Waterloo, Ontario-based BlackBerry (formerly known as Research In Motion) announced this week an investment in Dr. Patrick Soon-Shiong's digital health rollup NantHealth, which boasts that about 250 hospitals are now using its cloud-based, clinical decision support platform. The dollar amount of the investment was not disclosed.
BlackBerry and NantHealth haven't yet finalized the specific details of their collaboration, but the companies noted opportunities to leverage BlackBerry's QNX operating system for connect medical devices; to offer BBM Protected to healthcare providers as a secure messaging service; to integrate NantHealth's clinical operating system platform with BlackBerry's offerings; and more.
“This investment and planned collaboration aligns with the reliability, security and versatility of BlackBerry’s end-to-end solutions – from the embedded QNX operating system powering complex medical devices, to secure cloud-based networks, to instantaneous information sharing over BBM Protected,” BlackBerry CEO and Executive Chair, John Chen stated. “NantHealth is a proven innovator in developing leading platforms that allow medical professionals to share information and deliver care efficiently. BlackBerry’s capabilities align closely with NantHealth’s and this investment represents the type of forward-looking opportunities that are vital to our future.”
"The potential to integrate BlackBerry's secure mobile communications, along with the company’s QNX embedded technology, will put the power of a supercomputer in the palm of the caregiver's hand," NantHealth's Soon-Shiong stated. "Providing actionable information at the time of need will significantly improve the efficiency of healthcare and, more importantly, the efficacy of care for the patient.”
At HIMSS last year BlackBerry's Vice President for Global Sales Paul Lucier told MobiHealthNews that “healthcare’s an area we want to focus, whether it’s with tablet, smartphone, and also our software." Lucier pointed to healthcare as an important vertical for the once dominant mobile company's comeback.
In early 2013 NantHealth disclosed two rounds (a total of $31 million) in new funding, according to SEC documents. While the company did not comment on the funding details at the time, Verizon had announced an undisclosed amount of funding in NantHealth a few months prior. Verizon said the funds were intended to help it develop a secure fiber-optic, cloud-based data infrastructure to deliver multimedia healthcare information to mobile devices -- at the time the two companies were already collaborating on the Cancer Knowledge Action Network. Verizon Wireless also highlighted NantiD as one of its partners providing augmented reality technology for retail at CES 2013 earlier this month. Nant also offers a version of the technology to visually impaired or blind people.

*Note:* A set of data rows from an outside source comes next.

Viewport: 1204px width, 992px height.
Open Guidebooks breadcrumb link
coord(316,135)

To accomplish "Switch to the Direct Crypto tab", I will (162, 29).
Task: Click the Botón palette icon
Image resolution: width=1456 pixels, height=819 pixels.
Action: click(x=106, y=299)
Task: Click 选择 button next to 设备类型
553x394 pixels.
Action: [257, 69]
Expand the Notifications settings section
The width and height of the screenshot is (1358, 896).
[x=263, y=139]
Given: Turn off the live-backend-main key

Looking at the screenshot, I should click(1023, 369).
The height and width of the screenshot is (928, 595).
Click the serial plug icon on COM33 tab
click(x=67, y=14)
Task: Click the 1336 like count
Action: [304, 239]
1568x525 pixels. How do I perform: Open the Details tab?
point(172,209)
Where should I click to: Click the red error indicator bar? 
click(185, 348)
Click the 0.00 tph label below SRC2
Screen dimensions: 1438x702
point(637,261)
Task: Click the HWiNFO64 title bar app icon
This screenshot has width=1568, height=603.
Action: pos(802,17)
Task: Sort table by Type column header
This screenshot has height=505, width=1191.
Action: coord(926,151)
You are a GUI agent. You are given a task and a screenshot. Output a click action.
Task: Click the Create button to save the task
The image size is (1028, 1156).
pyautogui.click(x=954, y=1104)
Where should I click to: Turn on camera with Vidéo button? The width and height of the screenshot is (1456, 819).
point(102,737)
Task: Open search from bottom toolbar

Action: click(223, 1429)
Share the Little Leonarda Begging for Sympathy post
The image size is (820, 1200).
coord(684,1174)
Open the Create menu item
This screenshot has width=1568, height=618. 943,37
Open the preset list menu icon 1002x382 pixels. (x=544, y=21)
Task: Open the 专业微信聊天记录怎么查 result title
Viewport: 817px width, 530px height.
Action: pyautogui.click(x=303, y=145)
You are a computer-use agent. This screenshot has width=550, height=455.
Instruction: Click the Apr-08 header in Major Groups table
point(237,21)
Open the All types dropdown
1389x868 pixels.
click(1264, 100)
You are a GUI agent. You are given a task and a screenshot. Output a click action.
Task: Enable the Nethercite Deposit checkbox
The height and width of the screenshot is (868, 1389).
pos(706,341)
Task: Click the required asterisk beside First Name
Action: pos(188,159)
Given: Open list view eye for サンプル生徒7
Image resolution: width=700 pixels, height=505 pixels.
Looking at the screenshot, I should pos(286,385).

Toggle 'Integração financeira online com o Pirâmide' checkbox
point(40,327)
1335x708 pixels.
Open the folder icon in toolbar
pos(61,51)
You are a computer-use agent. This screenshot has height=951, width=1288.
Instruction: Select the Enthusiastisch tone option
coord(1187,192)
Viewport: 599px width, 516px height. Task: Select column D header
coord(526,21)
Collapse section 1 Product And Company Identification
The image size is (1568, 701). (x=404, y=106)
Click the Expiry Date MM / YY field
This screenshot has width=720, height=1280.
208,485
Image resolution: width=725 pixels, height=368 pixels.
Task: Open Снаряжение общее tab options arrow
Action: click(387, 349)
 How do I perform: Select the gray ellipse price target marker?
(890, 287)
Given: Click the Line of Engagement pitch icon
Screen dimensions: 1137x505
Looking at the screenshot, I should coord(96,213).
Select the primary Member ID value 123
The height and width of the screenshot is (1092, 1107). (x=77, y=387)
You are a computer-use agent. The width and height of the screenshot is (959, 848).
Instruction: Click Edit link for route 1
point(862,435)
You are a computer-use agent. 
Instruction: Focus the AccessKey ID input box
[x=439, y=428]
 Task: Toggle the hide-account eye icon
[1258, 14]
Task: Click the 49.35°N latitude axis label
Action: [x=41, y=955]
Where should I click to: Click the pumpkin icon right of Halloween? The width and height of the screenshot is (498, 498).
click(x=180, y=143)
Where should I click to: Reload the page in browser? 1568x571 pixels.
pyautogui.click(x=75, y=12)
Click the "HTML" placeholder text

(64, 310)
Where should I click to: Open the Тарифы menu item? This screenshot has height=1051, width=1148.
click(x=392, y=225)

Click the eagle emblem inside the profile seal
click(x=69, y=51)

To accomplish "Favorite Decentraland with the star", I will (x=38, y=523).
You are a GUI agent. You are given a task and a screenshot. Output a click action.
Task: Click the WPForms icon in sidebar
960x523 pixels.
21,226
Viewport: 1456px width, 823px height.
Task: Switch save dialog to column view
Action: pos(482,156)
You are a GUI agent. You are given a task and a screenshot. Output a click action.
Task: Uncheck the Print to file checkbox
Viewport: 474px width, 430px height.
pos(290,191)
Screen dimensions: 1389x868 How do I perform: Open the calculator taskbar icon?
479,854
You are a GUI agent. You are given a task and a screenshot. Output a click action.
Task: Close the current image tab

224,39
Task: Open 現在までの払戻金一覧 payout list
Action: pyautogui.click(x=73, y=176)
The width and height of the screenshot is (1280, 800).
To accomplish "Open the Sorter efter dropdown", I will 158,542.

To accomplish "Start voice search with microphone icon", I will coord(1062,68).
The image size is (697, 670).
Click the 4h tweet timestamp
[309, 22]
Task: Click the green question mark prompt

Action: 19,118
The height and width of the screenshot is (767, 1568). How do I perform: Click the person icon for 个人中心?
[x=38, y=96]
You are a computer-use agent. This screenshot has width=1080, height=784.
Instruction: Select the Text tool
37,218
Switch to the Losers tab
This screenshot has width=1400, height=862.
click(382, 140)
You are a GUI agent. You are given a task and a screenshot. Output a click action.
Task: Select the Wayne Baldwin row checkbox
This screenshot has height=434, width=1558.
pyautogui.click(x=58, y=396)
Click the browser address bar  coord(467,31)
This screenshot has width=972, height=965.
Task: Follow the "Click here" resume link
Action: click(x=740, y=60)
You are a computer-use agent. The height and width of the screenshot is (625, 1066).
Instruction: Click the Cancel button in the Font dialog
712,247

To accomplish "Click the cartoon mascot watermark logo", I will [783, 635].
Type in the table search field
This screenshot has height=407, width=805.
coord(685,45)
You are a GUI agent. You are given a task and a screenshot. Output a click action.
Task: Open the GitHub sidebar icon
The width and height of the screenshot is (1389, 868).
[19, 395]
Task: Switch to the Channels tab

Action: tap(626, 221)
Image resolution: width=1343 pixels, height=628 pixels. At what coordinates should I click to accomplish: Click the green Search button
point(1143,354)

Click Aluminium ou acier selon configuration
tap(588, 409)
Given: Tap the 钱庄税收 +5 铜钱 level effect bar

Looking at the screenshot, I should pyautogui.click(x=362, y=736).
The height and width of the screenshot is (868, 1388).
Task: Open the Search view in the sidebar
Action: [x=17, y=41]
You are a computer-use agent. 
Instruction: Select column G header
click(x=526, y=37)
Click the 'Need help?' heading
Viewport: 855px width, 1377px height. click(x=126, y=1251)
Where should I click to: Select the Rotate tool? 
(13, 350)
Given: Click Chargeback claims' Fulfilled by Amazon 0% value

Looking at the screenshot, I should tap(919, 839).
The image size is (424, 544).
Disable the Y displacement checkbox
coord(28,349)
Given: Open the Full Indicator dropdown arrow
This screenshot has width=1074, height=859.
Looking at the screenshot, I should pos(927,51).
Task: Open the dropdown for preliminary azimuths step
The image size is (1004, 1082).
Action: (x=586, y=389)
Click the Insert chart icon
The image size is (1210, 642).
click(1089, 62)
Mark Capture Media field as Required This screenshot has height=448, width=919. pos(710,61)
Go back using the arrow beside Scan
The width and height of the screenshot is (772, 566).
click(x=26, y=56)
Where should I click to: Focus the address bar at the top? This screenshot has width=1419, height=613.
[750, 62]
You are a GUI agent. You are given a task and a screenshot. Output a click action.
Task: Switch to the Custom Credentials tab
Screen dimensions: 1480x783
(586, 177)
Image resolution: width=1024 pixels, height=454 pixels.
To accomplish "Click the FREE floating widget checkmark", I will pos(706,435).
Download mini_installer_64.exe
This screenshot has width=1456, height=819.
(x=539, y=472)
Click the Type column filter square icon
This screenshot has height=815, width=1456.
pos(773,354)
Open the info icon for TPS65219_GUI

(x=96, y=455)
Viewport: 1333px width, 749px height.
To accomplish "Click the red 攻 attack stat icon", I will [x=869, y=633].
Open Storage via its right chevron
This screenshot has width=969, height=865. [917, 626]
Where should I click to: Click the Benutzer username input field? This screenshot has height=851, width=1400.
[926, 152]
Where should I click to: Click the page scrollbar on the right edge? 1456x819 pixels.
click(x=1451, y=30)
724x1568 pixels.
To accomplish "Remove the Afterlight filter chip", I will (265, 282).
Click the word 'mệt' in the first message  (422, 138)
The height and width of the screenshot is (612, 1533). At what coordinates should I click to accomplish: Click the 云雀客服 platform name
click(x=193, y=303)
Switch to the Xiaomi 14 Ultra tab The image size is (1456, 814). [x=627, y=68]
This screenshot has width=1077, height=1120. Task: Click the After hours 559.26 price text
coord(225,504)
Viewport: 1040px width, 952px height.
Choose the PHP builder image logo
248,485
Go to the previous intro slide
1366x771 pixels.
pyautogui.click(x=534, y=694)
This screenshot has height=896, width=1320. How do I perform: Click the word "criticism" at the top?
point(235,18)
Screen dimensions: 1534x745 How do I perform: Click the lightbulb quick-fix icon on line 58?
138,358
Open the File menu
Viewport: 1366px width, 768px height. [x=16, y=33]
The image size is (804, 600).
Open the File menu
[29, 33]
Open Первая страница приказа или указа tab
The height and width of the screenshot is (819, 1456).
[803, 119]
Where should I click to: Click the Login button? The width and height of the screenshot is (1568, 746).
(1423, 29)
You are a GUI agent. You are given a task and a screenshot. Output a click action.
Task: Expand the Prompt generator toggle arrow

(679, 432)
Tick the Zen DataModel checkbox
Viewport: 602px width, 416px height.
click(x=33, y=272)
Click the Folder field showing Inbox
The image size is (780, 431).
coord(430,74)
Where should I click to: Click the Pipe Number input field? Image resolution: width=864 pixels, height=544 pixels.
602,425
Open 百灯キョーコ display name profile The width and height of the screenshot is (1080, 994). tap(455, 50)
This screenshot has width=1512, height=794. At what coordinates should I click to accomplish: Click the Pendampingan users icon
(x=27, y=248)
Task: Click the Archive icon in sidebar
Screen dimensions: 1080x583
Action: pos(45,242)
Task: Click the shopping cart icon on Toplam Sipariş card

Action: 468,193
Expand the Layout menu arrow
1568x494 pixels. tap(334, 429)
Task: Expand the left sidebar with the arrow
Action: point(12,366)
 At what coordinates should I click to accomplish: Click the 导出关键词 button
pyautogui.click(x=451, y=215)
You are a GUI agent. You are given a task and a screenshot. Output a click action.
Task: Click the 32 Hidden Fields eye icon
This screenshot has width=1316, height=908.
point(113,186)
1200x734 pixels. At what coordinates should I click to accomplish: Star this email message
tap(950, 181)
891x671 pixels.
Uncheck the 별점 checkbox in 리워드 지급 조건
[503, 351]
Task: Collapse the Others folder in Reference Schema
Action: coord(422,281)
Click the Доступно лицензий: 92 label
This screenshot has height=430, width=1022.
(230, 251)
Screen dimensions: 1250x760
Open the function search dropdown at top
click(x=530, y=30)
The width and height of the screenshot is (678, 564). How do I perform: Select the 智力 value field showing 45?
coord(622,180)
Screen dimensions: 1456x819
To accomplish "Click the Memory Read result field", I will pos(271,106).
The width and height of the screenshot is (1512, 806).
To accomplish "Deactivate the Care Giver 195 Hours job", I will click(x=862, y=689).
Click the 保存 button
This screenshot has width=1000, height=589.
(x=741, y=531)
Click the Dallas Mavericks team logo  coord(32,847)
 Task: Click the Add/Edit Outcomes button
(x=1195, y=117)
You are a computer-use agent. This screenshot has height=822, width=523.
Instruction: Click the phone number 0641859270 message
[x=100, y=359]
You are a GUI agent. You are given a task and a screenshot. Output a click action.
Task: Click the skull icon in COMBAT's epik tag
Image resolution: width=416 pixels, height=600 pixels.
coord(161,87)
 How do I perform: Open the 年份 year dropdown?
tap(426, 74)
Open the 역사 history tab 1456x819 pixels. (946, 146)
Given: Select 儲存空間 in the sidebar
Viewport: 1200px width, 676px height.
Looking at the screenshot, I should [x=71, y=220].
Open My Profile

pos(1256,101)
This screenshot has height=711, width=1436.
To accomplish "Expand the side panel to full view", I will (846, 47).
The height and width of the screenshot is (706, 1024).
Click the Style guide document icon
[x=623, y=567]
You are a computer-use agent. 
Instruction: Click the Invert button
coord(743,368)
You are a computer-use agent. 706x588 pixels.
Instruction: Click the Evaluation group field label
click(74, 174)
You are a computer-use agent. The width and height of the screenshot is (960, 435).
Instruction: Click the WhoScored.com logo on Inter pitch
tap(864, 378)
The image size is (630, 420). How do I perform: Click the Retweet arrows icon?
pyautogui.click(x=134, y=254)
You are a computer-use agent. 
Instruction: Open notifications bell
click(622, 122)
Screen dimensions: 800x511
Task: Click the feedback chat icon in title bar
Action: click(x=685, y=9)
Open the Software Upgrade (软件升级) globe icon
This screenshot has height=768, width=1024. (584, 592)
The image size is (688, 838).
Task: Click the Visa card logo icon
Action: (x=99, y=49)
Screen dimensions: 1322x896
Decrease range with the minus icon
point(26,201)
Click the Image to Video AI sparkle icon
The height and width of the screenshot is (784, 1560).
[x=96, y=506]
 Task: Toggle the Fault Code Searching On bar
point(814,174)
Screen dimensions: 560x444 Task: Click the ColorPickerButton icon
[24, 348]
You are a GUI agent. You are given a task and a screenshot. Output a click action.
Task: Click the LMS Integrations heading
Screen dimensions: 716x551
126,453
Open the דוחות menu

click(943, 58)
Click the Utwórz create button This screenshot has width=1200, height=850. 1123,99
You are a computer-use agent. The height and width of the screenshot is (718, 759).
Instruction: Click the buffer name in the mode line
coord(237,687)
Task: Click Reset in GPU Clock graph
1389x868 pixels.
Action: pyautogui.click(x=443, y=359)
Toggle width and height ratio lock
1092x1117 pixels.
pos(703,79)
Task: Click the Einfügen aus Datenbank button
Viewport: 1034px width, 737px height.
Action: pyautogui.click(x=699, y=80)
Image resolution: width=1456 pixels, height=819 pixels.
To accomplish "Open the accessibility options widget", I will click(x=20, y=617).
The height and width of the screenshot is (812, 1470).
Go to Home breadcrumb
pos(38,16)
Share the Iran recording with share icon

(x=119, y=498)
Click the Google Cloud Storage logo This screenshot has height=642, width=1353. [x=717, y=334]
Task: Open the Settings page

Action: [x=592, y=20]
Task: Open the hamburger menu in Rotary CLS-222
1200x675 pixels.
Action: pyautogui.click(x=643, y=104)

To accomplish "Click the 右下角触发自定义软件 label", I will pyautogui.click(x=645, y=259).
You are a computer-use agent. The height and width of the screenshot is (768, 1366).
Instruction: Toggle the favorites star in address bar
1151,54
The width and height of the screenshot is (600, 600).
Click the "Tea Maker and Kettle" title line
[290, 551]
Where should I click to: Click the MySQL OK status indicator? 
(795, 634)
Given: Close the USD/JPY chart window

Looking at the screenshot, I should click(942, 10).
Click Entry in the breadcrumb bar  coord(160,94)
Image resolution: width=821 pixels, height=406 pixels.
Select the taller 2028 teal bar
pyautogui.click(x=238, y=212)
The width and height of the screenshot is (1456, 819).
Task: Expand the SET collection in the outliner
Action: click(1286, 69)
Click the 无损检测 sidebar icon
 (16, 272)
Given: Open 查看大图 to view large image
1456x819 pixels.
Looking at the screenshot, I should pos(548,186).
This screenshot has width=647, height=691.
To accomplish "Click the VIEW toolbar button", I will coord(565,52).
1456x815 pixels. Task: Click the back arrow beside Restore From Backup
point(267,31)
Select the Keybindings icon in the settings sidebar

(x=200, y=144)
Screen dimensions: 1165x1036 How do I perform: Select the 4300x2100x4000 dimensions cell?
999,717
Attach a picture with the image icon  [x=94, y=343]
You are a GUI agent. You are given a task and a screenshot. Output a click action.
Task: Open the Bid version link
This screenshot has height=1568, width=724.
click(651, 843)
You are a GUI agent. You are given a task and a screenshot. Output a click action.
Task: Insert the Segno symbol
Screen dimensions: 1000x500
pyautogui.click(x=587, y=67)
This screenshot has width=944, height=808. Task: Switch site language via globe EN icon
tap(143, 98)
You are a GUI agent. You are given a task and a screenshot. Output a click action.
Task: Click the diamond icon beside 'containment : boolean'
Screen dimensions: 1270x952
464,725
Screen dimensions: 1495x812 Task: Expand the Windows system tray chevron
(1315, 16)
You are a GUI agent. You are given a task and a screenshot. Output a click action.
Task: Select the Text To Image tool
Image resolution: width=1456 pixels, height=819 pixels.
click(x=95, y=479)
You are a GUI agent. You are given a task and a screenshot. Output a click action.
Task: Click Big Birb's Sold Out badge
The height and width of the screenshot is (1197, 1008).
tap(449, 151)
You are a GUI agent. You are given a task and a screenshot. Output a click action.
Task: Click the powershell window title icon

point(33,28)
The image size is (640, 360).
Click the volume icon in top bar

NantHealth includes a number of Soon-Shiong's acquisitions over the years, like medication adherence offering Vitality GlowCaps and the home health technology provider Boston Life Labs. Based on a short series of NantCare promotional videos on YouTube, Boston Life Labs' suite of devices, which has since been rebranded NantLife Telehealth, still goes by their old device names, like the Hpod and Hcube. The NantCare videos focus on congestive heart failure (CHF) patients and point to a September 2012 launch in Europe. The NantLife Telehealth offering also includes an iOS and Android app.
In addition to the Verizon partnership, in 2012 NantHealth forged a partnership with Blue Shield of California to develop and launch an integrated advanced technology system for at Saint John's Health Center in Santa Monica, CA to establish a clinically-based "continuous learning center" (CLC) as part of a new accountable care organization (ACO).